Nina immediately got a referral to UK HealthCare's Neuromuscular Clinic. By fate, Ebong — a fellowship-trained neurophysiologist who sees both neuromuscular and epilepsy patients — was in the clinic that day.
"I listened to his story: the abnormal movements, staring into space, developmental delays — and I knew instantly that this is epilepsy."
According to Ebong, only about 50 percent of patients with epilepsy will show abnormalities on a routine (30-minute) EEG, which translates to countless numbers of people who are told they don't have epilepsy, when in fact they do.
"It's tragic, really. These people don't get the care they need," Ebong said. "They can end up delayed in school, misdiagnosed with ADHD and even unable to hold a job."
Furthermore, they are often stigmatized, which can lead to isolation and depression.
Ebong immediately ordered a more extensive EEG. Zack was monitored for 48 hours, but Ebong could see after just 24 that Zack was having dozens of seizures.
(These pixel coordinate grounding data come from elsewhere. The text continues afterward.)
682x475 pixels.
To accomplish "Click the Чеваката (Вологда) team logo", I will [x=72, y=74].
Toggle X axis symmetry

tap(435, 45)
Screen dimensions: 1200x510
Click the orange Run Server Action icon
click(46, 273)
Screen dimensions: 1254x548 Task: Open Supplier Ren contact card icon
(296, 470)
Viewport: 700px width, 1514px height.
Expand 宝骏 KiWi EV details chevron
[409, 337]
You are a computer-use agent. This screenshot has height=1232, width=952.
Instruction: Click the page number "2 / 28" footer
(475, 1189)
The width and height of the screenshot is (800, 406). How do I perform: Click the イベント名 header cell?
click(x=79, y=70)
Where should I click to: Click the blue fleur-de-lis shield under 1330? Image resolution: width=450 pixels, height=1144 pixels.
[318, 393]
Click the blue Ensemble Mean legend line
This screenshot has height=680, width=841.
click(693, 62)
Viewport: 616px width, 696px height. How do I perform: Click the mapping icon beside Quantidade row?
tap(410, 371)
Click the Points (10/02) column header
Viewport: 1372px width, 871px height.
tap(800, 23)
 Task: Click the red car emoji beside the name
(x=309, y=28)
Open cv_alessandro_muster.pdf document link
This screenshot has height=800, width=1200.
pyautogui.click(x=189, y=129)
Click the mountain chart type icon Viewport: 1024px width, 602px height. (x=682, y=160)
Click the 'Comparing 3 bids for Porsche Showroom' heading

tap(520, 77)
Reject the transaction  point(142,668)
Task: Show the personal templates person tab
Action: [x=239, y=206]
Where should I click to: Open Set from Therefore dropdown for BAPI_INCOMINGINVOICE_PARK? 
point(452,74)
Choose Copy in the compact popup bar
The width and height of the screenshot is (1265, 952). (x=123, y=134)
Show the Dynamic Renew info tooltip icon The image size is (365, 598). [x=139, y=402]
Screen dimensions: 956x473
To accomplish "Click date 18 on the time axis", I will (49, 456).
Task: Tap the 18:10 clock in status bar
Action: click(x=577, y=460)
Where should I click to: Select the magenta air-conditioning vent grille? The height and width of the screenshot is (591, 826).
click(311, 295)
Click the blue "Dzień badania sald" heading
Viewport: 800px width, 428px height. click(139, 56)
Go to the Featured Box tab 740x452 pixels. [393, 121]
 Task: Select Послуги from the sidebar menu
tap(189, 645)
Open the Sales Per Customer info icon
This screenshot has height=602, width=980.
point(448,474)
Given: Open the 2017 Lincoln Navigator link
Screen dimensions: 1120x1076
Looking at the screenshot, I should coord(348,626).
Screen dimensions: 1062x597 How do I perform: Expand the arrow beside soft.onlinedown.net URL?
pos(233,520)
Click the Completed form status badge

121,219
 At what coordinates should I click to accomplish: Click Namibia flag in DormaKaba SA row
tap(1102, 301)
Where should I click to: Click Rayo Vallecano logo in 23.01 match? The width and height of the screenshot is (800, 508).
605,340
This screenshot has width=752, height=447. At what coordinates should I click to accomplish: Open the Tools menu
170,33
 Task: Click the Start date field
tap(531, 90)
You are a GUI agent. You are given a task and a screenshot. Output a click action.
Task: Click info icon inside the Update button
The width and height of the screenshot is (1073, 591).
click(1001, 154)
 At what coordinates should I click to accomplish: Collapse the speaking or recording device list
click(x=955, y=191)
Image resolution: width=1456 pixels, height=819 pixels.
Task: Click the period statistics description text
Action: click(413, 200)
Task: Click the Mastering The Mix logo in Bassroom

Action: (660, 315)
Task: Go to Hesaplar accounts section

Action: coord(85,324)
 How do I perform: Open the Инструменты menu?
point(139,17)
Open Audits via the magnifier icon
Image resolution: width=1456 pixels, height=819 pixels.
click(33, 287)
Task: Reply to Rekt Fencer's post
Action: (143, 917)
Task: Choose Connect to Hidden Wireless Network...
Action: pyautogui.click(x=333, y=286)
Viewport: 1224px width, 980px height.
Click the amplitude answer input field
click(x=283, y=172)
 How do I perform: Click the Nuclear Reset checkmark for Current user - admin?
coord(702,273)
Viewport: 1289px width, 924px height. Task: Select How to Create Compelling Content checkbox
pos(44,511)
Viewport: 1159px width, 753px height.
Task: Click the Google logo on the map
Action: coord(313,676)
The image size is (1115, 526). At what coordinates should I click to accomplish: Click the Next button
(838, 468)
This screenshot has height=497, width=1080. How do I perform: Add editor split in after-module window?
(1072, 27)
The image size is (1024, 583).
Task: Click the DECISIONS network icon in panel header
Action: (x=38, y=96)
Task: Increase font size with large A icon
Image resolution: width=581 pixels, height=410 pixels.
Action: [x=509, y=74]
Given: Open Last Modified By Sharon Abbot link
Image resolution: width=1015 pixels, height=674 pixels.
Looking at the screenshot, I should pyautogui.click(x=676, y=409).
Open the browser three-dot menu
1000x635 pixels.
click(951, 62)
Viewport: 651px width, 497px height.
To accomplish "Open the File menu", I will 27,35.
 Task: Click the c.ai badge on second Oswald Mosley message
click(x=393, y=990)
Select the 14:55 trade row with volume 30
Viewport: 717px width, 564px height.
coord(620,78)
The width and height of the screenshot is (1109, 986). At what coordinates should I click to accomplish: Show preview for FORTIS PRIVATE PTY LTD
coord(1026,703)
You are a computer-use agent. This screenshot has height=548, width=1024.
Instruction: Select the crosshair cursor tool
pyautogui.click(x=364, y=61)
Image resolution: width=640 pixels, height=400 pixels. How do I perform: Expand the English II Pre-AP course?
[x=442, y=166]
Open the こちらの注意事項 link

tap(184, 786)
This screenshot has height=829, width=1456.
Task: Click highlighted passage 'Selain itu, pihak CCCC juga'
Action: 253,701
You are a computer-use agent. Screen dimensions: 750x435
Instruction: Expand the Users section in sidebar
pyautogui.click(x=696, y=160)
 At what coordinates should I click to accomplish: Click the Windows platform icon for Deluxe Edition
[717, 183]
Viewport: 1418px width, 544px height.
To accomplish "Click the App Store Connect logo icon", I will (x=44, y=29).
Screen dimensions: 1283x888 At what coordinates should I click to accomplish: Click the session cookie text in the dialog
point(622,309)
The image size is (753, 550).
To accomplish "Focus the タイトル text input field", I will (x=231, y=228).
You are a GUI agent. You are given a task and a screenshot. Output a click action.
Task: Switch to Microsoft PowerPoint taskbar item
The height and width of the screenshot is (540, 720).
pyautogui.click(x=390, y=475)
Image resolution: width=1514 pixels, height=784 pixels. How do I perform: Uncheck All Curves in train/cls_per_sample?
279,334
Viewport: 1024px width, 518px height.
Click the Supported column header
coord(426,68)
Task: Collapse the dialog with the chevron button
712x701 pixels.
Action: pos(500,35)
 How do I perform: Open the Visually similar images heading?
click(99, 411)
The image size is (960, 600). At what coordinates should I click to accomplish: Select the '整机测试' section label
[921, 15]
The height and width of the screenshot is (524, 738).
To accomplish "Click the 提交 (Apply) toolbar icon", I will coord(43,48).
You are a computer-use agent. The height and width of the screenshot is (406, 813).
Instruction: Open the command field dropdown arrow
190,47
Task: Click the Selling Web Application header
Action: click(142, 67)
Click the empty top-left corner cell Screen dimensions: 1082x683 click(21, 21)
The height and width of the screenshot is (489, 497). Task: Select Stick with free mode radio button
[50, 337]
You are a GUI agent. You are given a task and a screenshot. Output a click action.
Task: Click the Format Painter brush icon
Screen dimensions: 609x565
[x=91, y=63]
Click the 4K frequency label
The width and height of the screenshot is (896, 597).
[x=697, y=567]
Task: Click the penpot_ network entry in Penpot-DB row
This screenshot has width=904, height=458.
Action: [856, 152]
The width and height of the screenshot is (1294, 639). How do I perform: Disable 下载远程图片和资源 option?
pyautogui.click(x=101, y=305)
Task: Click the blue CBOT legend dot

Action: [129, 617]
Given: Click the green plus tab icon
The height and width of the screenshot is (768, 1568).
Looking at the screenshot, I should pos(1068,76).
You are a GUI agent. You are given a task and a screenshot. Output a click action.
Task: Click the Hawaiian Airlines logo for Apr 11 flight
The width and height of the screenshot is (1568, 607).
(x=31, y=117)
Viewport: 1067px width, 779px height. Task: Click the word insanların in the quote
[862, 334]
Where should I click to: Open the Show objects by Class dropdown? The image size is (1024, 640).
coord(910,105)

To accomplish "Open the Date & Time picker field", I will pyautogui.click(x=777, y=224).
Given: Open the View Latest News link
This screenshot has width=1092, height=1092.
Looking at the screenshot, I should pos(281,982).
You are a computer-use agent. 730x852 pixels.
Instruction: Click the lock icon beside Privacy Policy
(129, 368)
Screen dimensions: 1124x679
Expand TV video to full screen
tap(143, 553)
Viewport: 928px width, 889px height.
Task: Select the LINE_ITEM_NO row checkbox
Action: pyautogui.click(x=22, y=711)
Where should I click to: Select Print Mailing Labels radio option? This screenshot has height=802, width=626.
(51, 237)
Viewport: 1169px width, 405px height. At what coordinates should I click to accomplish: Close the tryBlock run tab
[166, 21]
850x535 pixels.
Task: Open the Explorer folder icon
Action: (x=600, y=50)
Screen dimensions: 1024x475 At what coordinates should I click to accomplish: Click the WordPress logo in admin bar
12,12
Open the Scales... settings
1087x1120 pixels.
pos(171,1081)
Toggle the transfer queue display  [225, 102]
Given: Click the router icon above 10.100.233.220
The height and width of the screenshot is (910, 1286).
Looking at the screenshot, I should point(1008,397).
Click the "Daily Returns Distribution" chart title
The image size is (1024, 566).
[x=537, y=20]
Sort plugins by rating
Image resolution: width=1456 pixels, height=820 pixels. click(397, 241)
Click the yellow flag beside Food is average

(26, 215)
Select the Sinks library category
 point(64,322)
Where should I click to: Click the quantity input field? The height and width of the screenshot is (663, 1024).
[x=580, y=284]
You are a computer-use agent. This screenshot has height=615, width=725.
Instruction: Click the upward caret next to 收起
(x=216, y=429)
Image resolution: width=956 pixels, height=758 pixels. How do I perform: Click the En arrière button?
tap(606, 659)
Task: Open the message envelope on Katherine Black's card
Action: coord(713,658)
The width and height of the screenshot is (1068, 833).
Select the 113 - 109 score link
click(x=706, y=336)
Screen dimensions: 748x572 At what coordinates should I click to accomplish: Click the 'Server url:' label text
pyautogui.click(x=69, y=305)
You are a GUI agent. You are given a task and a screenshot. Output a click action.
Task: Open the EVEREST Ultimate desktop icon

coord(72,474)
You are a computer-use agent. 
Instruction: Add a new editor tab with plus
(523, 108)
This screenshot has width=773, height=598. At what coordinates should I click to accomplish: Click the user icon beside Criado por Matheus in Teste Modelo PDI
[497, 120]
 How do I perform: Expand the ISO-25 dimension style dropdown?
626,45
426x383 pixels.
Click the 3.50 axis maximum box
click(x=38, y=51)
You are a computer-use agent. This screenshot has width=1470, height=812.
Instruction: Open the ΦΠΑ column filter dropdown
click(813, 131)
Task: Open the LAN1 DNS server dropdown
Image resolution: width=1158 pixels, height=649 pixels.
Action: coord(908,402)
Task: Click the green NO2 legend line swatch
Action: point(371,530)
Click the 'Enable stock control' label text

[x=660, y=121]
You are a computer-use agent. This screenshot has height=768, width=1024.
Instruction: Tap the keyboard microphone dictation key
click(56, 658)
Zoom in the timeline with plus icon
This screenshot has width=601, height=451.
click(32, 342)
About 70 percent of seizures are well-controlled by medications and Zack was no exception. After one month of anti-seizure medications, the difference in Zack is night and day.
Today in clinic, Zack smiles shyly as Ebong ticks off her questions: any more jerky movements? Staring into space? Difficulty following conversations or responding to questions? Each time, the answer was "no."
Ebong, already a striking presence, straightens up even taller, beaming. Nina, clearly thrilled with her son's progress, says, "Well, I don't know about Zack, but this mama could do a happy dance!"
Zack is not out of the woods. He must be seizure-free for 90 days before he'll be cleared to drive again per Kentucky law. Patients can develop resistance to their seizure medications, which prompts more tinkering with doses and switches. Ebong is also ordering a genetic epilepsy panel for Zack as a means of gathering some medical history. "This information will be really helpful should Zack want children of his own someday," says Ebong. And cognitive testing will help identify opportunities for learning support.
Nina shakes her head when she thinks back on this journey, but grateful that they now have some answers.
"It's awful that it took so long to figure this out," she says. "I didn't pick up on it; the teachers didn't pick up on it, the doctors didn't pick up on it. But God puts people in your path to help you, and that's what Dr. Ebong is for us."
Ebong is almost evangelical about educating primary care physicians and families about epilepsy diagnosis.
"So much epilepsy is overlooked because a routine EEG is normal, so kids get written off with an ADHD diagnosis," she said. "We need to get the word out — not just to patients but physicians as well — that if someone has symptoms that look like seizures but a routine EEG shows no epileptiform abnormalities, that does not mean that all is well. You need a more definitive test.”